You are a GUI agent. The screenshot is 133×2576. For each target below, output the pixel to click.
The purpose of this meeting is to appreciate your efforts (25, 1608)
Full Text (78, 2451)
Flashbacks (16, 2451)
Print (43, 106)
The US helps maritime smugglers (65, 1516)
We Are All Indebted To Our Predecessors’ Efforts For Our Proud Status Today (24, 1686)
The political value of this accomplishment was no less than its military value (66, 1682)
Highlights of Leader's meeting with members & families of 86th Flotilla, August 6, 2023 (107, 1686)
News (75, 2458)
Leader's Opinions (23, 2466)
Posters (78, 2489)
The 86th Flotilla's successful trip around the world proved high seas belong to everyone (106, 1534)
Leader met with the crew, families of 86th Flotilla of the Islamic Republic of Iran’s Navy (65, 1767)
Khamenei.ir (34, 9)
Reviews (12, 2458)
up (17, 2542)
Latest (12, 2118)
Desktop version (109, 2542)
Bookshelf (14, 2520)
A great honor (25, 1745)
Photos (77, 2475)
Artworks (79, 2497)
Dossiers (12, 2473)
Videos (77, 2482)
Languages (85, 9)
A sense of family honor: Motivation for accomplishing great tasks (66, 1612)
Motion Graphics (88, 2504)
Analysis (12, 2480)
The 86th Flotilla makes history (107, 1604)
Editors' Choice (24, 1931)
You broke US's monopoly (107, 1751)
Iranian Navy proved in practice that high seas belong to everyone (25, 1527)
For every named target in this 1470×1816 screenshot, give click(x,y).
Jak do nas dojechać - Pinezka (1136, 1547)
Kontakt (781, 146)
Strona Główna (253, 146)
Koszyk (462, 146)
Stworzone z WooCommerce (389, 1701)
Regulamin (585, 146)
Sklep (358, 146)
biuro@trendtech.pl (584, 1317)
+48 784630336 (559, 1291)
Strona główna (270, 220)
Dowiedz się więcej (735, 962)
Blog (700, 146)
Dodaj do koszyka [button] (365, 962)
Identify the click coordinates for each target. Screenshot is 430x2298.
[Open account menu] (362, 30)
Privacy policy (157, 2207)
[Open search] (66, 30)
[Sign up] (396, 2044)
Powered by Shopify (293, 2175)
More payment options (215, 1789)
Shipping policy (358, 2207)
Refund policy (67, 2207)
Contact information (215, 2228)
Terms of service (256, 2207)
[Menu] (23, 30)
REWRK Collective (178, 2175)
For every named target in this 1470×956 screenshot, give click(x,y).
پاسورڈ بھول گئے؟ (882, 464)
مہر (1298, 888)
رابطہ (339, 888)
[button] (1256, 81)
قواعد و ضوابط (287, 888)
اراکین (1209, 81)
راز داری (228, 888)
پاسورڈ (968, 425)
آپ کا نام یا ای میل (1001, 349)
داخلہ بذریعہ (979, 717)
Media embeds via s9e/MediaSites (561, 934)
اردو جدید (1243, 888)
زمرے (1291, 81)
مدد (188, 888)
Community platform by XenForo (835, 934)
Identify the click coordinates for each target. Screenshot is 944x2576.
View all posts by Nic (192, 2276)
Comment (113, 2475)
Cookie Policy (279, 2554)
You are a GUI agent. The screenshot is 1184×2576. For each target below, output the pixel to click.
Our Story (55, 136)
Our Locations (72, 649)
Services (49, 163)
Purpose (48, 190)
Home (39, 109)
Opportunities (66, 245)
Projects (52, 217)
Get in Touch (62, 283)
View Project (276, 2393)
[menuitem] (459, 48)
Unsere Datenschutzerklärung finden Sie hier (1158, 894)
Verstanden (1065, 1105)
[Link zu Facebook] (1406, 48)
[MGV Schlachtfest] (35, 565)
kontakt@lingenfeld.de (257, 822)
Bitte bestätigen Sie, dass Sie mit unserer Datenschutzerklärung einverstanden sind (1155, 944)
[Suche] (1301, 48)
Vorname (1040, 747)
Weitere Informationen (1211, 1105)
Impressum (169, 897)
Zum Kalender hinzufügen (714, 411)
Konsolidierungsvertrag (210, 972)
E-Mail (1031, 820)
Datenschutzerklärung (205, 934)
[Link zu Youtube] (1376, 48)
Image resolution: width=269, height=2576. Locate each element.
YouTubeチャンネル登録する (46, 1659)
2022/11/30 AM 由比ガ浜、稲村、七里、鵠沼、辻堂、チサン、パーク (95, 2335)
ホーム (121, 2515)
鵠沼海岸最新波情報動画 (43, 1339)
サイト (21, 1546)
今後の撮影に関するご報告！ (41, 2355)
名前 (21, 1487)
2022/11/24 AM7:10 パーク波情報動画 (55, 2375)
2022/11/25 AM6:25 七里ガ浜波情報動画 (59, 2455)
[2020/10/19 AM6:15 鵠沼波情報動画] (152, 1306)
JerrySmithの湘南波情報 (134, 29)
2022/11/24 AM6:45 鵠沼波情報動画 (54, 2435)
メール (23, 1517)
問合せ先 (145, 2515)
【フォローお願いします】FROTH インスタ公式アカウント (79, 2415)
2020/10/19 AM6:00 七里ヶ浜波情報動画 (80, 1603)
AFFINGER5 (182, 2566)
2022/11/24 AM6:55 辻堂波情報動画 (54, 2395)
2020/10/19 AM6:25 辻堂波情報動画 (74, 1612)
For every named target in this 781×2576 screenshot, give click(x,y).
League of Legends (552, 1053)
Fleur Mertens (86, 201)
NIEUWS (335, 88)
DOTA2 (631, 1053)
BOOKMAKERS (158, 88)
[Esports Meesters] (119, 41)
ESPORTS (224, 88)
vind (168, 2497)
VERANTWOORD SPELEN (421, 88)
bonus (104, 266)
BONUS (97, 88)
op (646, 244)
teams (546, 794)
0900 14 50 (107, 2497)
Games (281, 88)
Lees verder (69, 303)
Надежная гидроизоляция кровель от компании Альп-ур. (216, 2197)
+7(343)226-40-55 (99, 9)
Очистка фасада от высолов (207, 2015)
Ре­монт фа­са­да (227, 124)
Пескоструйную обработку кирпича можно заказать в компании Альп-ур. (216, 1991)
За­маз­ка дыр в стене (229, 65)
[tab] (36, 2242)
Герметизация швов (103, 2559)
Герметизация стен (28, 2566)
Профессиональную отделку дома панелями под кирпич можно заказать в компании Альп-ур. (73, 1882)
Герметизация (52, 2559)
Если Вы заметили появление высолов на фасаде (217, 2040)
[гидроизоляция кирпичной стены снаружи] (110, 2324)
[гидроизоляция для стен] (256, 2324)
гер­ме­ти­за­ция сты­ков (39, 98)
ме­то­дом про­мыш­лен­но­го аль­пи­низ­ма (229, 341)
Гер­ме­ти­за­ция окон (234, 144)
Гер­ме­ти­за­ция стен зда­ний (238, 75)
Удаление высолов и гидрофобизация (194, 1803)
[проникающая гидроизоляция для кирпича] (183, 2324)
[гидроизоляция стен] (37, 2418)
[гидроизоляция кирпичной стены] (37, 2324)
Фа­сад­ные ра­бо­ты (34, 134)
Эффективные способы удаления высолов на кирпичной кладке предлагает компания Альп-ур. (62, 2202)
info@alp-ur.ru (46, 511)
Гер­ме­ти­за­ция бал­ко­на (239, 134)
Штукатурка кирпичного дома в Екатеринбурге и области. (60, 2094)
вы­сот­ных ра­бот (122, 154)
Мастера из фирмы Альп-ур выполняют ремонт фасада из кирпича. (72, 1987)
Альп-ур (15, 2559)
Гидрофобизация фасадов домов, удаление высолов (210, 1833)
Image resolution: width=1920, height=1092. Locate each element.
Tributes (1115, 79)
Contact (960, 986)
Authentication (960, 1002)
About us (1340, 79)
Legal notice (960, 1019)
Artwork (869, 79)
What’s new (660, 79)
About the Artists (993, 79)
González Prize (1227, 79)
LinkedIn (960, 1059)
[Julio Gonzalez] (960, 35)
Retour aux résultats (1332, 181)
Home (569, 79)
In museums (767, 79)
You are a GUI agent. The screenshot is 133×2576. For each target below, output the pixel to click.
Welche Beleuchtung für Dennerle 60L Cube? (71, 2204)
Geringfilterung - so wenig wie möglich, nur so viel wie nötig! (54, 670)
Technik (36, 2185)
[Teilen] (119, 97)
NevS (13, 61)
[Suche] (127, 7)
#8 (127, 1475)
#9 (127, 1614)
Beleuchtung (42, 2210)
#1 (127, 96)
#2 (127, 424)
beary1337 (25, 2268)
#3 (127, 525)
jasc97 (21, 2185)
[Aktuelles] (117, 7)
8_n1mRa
====
Every line that holds the word "this" should be copied from the listing.

THE ANSWER:
The purpose of this meeting is to appreciate your efforts (25, 1608)
The political value of this accomplishment was no less than its military value (66, 1682)
For every named target in this 1470×1816 screenshot, give click(x,y).
For every named target in this 1470×956 screenshot, give click(x,y).
For every named target in this 781×2576 screenshot, give click(x,y).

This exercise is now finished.